La prossima stagione per lei sarà ancora più difficile perché contro il capocannoniere dell’ultimo campionato le difese saranno più attente. 
“Lo so, ma non è un problema. Quando sono arrivato all’Inter ho chiesto la maglia numero 9 anche se sapevo che l’avevano indossata grandi attaccanti della storia nerazzurra. Le sfide mi piacciono e le responsabilità non mi pesano, ma mi caricano”.
Le hanno già fatto notare che non parla come un ventiduenne? 
“Sì, mi dicono tutti che sembro più grande della mia età, ma sono fatto così. Mi piace avere una mia famiglia, giocare nell’Inter e la mia vita in generale”.

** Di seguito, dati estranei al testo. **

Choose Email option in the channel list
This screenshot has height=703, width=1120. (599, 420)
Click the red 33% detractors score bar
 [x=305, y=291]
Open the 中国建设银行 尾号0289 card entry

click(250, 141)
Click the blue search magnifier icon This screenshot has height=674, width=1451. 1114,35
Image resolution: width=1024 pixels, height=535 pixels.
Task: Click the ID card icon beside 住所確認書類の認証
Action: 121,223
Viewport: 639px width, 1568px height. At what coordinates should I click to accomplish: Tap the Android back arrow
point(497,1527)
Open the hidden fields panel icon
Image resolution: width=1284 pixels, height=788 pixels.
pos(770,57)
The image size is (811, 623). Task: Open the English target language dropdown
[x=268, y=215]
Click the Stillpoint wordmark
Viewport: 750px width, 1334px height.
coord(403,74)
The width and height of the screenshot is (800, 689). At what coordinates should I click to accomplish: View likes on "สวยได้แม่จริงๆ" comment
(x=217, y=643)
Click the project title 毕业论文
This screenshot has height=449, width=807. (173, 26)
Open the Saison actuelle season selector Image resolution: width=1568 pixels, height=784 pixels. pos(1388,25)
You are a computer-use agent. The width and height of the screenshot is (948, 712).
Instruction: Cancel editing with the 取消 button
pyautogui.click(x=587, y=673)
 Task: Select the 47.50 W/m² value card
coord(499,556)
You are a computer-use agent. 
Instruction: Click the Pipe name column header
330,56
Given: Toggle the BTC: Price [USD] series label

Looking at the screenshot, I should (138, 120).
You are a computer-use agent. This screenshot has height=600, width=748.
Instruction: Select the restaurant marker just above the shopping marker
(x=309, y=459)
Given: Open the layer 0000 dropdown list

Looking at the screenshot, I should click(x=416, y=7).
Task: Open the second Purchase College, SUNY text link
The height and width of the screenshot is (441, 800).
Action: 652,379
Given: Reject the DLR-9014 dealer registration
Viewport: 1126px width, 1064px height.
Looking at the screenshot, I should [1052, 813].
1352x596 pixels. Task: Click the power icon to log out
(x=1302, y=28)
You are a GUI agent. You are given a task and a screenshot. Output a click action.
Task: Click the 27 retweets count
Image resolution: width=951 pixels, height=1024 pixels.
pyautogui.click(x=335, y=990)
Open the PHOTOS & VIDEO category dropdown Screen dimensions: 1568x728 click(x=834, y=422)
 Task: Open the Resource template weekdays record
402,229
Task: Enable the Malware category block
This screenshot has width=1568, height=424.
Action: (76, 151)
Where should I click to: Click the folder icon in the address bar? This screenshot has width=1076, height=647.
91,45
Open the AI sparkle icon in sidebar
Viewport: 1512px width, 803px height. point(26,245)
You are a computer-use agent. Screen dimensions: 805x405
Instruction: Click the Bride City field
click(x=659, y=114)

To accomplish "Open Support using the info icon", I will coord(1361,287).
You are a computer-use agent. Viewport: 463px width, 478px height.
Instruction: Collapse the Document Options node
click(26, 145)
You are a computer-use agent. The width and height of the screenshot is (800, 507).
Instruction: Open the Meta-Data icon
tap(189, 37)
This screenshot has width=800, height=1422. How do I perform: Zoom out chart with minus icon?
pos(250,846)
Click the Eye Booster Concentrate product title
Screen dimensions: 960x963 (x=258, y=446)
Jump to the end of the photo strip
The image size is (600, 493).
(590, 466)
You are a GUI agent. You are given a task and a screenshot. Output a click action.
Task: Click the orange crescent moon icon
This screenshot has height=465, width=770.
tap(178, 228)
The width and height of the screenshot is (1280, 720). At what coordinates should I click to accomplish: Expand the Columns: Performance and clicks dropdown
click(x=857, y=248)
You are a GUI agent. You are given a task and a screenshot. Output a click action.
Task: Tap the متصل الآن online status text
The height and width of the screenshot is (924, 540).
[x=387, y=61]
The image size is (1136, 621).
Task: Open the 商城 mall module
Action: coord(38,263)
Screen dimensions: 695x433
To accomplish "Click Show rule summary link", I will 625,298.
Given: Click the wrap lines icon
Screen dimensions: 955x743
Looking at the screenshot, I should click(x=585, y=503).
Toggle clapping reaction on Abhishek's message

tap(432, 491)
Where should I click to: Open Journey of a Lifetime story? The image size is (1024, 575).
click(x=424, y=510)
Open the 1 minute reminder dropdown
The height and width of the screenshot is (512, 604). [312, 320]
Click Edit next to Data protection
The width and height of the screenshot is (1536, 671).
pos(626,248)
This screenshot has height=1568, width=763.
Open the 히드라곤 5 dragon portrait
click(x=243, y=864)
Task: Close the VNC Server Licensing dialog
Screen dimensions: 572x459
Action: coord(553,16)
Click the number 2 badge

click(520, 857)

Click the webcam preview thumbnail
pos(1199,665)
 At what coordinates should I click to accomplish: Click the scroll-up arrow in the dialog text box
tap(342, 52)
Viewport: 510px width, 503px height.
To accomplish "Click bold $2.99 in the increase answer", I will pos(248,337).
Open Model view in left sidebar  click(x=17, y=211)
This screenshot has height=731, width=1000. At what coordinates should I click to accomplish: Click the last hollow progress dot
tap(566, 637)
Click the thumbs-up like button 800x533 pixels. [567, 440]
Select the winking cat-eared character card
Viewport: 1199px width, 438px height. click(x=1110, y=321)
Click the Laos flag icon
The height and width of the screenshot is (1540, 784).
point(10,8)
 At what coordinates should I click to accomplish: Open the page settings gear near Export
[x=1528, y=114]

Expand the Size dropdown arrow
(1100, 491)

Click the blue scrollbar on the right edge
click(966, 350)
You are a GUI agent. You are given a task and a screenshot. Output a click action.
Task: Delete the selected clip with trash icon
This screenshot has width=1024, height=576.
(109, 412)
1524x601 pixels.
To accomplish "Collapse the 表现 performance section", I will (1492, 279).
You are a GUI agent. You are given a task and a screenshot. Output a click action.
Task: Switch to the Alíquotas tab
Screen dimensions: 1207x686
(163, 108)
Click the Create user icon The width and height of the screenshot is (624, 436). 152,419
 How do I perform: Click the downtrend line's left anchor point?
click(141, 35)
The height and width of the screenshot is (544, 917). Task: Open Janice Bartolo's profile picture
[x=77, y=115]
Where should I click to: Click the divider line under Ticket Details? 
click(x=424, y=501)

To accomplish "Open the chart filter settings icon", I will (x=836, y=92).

Pensa già al prossimo derby contro il Milan?
I rossoneri con Bacca si sono rinforzati e Mihajlovic è un bravo allenatore. Noi però vogliamo batterli».
I nuovi acquisti Montoya e Kondogbia vi daranno una mano. 
“Montoya lo conosco dai tempi del Barcellona ed è bravo. Kondogbia non è grosso, ma è alto e in mezzo al campo uno come lui ci darà una bella mano”.
Che sogno ha nel cassetto Icardi?
Non mi piace tanto sognare perché ho imparato che bisogna vivere la vita giorno dopo giorno. Certo mi piacerebbe indossare la maglia della Nazionale e vincere con quella addosso dopo essermi tolto tante soddisfazioni con l’Inter”.